In the NZ Herald, Fran O’Sullivan writes that ‘John Key is doing the right thing in Iraq.’ Painting him as “a craven servant of the White House – a United States lapdog happy to send New Zealand troops into harm’s way to serve America’s Middle East interests” is “an outrageously naive and insulting allegation” that will ” leave John Key smarting”. Fran makes no mention of the fact that the PM’s decision will leave a lot of people dead. She berates the New Zealand body politic – and journalists – for not rising above “the reflexive anti-Americanism that remains embedded here despite successive bi-partisan measures by Helen Clark’s and Key’s governments to normalise relations with Washington and look at the wider picture before casting their stones.” For Fran, it seems the stone casting has already reached these shores. What is outrageous and insulting is that she is the one who refuses to look at the wider picture. We were anti-America’s last invasion of Iraq and, as history has proved, rightly so. The wider picture, Fran, shows that John Key is doing the wrong thing in Iraq.
A defining act is concealed a meaningless gesture. Those few troops represent a necessary statement to old friends and a never-to-be-forgotten introduction to new enemies. Under this Prime Minister, New Zealand stands for war not peace. He sends us to Iraq to stand beside our friends and help out with the killing’. How brave and honourable is that, Mr Hosking? How brave and honourable is that?

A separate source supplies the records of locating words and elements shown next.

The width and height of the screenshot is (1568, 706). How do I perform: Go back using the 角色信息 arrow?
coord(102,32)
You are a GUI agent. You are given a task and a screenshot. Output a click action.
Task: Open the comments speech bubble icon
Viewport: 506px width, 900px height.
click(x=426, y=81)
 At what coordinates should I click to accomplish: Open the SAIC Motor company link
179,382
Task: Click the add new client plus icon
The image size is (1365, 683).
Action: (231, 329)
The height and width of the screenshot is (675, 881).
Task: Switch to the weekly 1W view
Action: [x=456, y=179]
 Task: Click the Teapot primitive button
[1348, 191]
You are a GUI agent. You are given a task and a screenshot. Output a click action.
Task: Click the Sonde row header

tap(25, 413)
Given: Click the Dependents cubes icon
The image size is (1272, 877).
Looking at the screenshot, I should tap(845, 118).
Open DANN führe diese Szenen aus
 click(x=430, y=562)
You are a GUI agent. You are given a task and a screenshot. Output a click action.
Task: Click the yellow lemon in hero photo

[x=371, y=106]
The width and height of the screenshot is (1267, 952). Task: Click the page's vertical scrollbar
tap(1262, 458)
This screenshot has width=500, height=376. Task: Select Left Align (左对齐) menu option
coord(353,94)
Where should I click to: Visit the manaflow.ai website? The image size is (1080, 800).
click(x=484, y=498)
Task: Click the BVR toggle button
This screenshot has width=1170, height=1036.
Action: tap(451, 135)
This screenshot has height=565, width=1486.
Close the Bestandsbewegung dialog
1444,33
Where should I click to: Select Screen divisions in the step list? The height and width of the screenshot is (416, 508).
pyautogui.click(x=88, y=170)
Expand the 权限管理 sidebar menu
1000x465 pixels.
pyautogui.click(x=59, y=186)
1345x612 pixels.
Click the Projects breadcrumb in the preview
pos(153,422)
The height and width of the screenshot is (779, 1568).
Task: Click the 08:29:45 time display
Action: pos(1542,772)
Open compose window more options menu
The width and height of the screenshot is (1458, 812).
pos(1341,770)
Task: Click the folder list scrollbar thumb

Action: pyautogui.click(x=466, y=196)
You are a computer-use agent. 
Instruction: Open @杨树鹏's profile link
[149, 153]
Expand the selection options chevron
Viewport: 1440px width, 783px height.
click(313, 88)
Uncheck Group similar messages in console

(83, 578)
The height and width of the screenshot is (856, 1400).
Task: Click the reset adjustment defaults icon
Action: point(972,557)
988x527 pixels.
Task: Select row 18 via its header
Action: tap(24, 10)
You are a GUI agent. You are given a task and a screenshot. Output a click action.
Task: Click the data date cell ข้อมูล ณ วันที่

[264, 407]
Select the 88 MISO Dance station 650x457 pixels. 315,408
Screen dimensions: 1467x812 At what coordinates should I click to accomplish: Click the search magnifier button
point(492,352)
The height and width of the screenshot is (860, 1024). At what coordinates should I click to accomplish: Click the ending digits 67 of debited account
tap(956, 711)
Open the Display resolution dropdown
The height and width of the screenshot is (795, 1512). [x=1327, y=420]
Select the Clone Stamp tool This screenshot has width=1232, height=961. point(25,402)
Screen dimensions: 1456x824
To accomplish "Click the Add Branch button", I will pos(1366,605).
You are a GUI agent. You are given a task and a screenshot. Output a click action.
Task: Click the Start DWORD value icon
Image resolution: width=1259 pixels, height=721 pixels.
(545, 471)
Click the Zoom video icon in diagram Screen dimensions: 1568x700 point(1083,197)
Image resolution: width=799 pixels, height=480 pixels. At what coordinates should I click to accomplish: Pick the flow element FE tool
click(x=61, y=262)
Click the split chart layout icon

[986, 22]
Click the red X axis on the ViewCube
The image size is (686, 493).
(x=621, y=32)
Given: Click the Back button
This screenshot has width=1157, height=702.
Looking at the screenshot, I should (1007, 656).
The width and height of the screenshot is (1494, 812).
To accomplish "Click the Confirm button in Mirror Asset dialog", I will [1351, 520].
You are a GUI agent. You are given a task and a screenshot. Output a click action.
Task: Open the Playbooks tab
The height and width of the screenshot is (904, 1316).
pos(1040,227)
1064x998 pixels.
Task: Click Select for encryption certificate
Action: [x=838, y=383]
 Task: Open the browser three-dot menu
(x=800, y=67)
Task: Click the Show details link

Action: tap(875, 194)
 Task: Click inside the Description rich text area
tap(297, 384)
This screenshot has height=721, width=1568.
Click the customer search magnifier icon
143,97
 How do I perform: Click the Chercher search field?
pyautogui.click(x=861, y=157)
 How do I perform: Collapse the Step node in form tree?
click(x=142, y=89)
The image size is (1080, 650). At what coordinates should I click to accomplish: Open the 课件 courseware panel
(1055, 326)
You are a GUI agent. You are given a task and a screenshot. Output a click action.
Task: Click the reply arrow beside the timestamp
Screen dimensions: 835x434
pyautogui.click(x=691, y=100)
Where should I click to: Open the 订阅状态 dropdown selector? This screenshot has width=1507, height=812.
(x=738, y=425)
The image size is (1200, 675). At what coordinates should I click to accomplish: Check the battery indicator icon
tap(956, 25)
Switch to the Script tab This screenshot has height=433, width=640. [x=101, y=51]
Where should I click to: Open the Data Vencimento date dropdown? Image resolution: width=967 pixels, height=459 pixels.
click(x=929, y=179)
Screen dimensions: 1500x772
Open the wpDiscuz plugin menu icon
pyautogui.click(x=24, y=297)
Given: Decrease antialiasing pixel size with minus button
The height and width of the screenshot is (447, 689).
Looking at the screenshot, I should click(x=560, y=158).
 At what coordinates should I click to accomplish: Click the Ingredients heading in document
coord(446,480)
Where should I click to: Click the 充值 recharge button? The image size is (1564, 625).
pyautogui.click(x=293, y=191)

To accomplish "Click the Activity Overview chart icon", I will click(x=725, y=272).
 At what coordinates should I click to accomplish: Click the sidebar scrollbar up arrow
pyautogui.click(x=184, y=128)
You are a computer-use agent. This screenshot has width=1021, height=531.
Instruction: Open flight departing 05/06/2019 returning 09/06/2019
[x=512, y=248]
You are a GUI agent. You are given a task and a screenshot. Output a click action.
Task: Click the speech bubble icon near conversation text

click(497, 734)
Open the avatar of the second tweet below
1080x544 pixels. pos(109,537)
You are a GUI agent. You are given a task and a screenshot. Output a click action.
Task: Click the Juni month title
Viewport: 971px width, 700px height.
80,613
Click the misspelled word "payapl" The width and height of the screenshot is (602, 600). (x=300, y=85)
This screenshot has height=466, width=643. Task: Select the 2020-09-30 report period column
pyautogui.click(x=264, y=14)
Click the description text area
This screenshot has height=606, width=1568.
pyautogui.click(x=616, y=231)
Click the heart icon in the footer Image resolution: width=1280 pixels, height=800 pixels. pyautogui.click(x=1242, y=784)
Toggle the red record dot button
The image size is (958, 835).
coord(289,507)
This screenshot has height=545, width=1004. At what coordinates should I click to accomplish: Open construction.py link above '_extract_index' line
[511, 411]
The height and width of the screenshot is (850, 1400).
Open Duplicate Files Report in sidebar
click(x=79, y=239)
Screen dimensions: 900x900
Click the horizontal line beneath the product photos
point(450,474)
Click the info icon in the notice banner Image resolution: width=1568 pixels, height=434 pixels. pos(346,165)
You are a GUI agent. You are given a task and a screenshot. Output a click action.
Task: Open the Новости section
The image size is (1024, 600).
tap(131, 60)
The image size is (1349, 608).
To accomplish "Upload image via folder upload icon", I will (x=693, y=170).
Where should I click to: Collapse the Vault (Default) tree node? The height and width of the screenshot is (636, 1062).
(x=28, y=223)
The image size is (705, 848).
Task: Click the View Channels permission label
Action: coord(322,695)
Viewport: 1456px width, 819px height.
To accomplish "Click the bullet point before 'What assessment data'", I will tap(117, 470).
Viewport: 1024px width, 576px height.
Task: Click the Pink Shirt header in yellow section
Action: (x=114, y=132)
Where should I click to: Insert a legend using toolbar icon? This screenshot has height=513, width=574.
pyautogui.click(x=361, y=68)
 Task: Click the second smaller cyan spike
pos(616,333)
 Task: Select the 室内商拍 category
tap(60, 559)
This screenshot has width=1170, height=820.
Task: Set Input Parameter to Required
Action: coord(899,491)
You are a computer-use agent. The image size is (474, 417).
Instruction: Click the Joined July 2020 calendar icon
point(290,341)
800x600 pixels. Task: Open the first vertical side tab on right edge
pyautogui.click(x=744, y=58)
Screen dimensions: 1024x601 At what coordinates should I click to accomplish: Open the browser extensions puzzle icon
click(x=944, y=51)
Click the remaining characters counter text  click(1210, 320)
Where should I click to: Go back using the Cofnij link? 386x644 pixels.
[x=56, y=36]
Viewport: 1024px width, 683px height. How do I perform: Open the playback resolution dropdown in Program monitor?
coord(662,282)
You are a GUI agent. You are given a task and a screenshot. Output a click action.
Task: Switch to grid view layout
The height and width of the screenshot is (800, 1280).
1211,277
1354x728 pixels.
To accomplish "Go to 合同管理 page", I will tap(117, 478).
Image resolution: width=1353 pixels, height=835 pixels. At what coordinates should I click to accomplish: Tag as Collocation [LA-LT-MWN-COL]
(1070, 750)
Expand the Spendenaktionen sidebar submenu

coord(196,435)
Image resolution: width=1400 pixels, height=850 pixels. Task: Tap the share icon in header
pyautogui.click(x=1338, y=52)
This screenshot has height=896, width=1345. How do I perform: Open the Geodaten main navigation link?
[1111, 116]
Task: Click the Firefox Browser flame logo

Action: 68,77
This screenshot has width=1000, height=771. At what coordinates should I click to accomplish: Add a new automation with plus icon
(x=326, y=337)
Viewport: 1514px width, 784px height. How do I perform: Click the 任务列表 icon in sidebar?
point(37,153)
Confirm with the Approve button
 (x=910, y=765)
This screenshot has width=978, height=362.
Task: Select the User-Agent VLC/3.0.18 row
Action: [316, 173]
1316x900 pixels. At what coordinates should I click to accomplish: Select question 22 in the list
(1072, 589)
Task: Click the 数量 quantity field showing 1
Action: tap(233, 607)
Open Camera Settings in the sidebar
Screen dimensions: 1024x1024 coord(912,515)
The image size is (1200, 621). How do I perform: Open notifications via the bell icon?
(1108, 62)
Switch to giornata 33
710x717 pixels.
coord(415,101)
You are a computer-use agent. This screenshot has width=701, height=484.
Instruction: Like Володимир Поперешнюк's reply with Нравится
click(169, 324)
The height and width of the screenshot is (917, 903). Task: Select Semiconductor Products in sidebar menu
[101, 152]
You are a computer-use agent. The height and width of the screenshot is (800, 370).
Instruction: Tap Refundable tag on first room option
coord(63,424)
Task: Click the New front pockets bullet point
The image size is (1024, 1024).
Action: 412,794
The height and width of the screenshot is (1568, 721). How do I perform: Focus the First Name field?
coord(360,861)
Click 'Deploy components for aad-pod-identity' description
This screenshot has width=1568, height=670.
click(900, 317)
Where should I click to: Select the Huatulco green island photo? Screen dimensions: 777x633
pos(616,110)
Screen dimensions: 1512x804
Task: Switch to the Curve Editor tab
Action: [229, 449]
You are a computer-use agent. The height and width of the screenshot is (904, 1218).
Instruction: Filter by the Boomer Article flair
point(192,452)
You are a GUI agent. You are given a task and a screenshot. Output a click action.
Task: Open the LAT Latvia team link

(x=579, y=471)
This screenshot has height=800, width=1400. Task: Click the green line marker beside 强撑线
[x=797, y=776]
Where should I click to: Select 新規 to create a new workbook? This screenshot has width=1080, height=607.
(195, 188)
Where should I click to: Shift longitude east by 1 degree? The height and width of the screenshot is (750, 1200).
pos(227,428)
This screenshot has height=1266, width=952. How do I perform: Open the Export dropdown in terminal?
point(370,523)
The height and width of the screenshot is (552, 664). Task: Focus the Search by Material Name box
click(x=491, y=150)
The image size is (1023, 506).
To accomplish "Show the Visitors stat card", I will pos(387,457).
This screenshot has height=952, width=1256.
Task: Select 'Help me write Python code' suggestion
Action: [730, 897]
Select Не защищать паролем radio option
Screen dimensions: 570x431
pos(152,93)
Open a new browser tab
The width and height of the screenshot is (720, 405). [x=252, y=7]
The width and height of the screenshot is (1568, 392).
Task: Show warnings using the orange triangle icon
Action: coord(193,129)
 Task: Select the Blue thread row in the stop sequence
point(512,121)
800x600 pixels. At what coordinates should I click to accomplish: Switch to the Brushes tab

Call me gutless, but I agree with Russel Norman: “When it comes to Western military interventions in Iraq, New Zealand and the world has been there. We have done that. It did not work. It was a mess. If we want to find lasting peace in the Middle East, we need to be a voice of justice. We need to be a voice for human rights and democracy. This means we have to have the courage of our convictions, to tell the head of the club, the great nation of the United States of America, that it is time to wean ourselves off cheap oil and it is time to support genuine peace, democracy, and human rights in the Middle East.”
Call me gutless, but I agree with John Armstrong: John Key is not winning the debate: “The essential problem is with the training role. No one has any confidence it will make even a skerrick of difference to what ultimately happens in Iraq. If that is the case, the deployment becomes nothing more than a manufactured exercise in flag-waving designed to satisfy the Americans, rather than dealing to Isis. Surely the days when New Zealand was so compliant and so submissive to Washington’s wishes are long over. But it seems not.”
Declaring this country a nuclear-free zone was a brave and honorable call. Glibly and without purpose or principle, John Key has let the war genie out of the bottle. Like Dean Barker, I’m gutted.